■ **Exercise details**: The answer is all of the entries below, repeated exactly and free of pictures.

[Collected data]
= = = = =

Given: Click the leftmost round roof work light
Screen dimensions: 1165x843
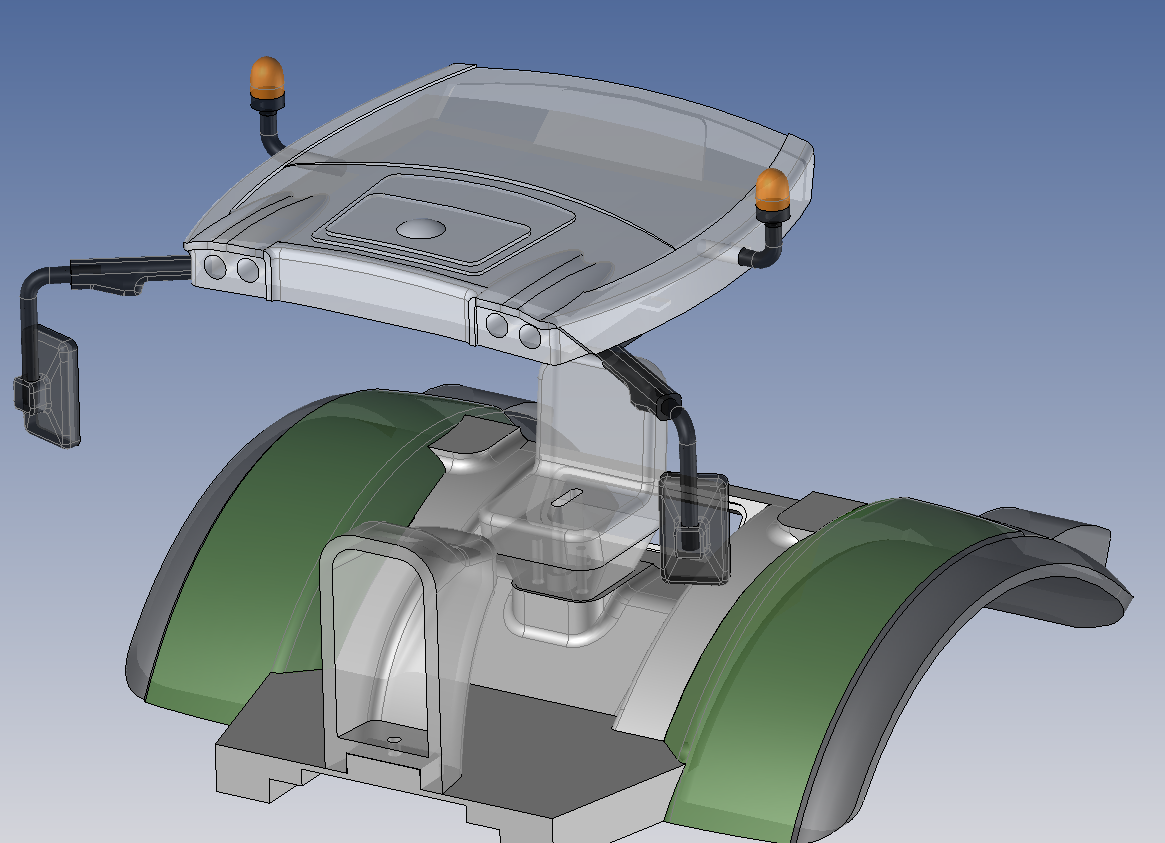Looking at the screenshot, I should click(x=214, y=266).
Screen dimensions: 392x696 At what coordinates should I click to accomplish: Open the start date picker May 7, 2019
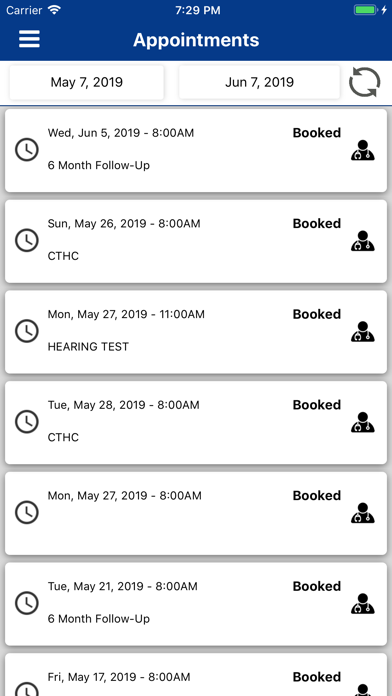(x=87, y=82)
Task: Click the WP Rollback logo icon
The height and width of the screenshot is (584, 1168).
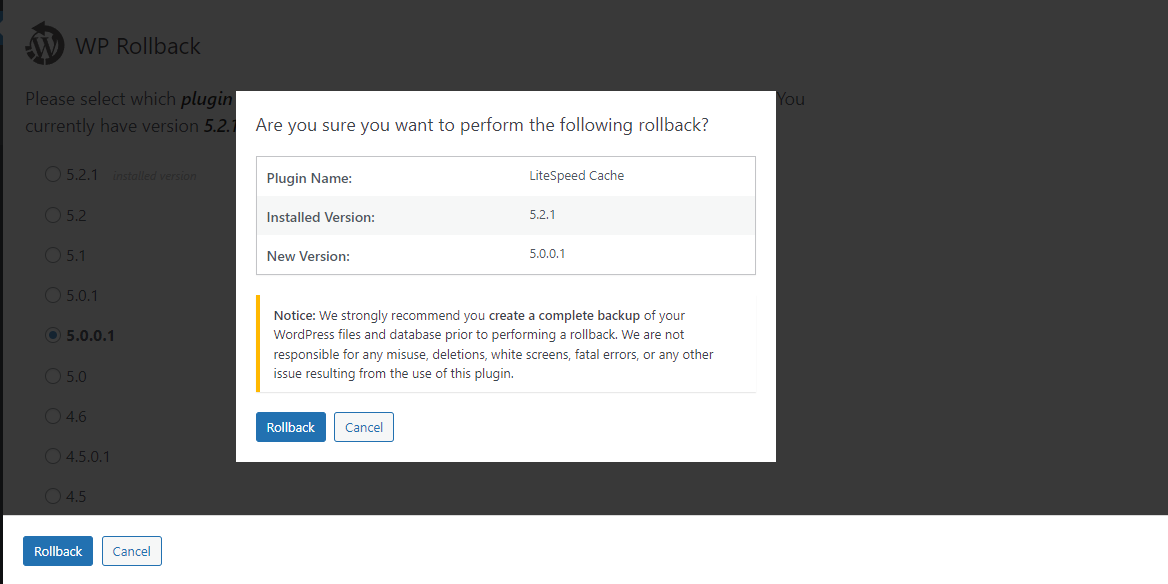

= = = = =

■ **Task answer**:
Given: Click the leftmost round roof work light
Screen dimensions: 1165x843
Looking at the screenshot, I should click(x=214, y=266).
Screen dimensions: 392x696 At what coordinates should I click to accomplish: Open the start date picker May 7, 2019
(x=87, y=82)
Task: Click the WP Rollback logo icon
The height and width of the screenshot is (584, 1168).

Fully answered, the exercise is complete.